Communicate Business Alignment
When advocating for your budget, you must communicate clear, measurable goals.
Whether these are SMART goals or just arbitrary targets of growth over some time, they need to be there to provide decision-makers some ability to understand, at a very face-value level, what they are getting from the money being invested.
They can serve as a resource to match your business goals. In SEO terms, this could mean increased traffic, but more likely, increased traffic is only desired because traffic increments lead to increments in sales leads, course redemptions, or subscriptions.
Nobody ever really wants traffic just for the sake of having traffic.
KPIs
You can align your budget areas with the business’s key performance indicators (KPIs) and those specific to that SEO marketing channel.
A KPI is a metric that should reflect the overall marketing goals, and these can be anything from conversion rates to customer lifetime values, score rings, and customer acquisition costs.
Determine Budget “Effort” Allocation
A lot of resource allocation can sometimes follow the 70-20-10 rule.
In marketing, the 70-20-10 rule is typically an effort and resource allocation model.
It suggests that you spend 70% of your effort and allocations on proven strategies, 20% on new (but related) ideas, and 10% on high-risk experimental efforts.
Once variables and levers of influence have been identified, you move on to the exploitation phase and start exploiting them as “SEO tactics.”
You need to determine what the best allocation is for your requested budgets, even if you break it down into a fundamental level of a percentage going to research and development, another percentage assigned for tools, another percentage to external content production, and so on.
Breaking it up and providing top-level clarity can help understand that it’s an overall sort of parts and not just a direct spending of one pound/dollar getting a multiplier return on it.
Takeaways
Securing an adequate SEO budget requires more than just demonstrating its value.
You can’t just use projections and forecasts of potential organic traffic; you need to align your efforts with your business’s broader marketing strategy and objectives.
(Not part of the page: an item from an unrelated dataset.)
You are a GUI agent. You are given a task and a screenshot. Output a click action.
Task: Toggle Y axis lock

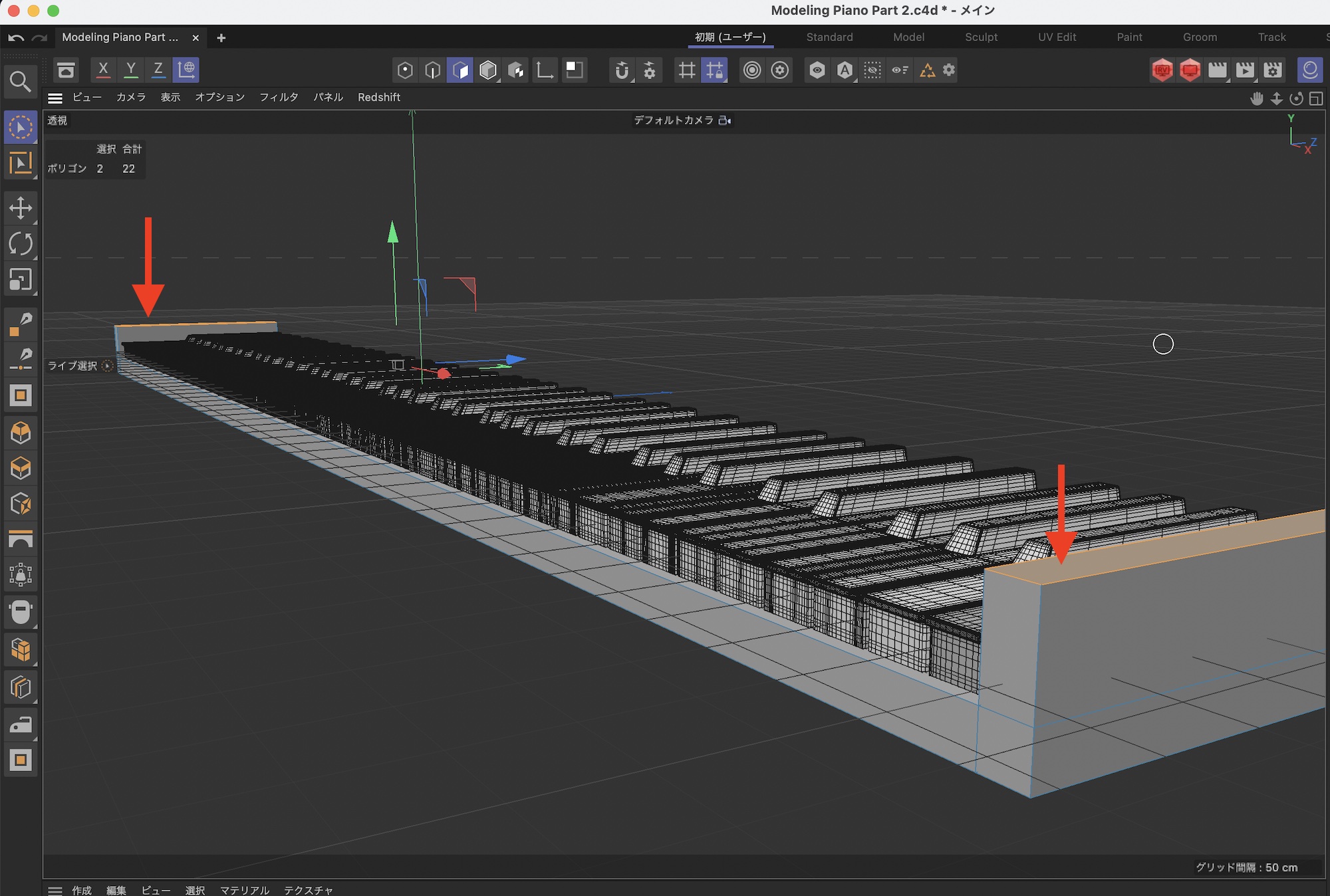131,69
Unlike performance marketing and paid channels, which have a prominent input-output metric system, SEO is a long-term investment that does compound over time.
It can contribute to brand success not just organically, but also in the overall visibility retention and customer acquisition.
To justify SEO budgets, you want to focus on precise audience segmentation, identifying your high-value customer groups, mapping the customer journeys, and aligning those with SEO efforts.
By presenting SEO as a performance-driven strategy rather than just a sunk cost with an infinite timeline, you can effectively communicate its role in driving sustainable growth and value to the business, thus securing necessary investment now and in the future with long-term success.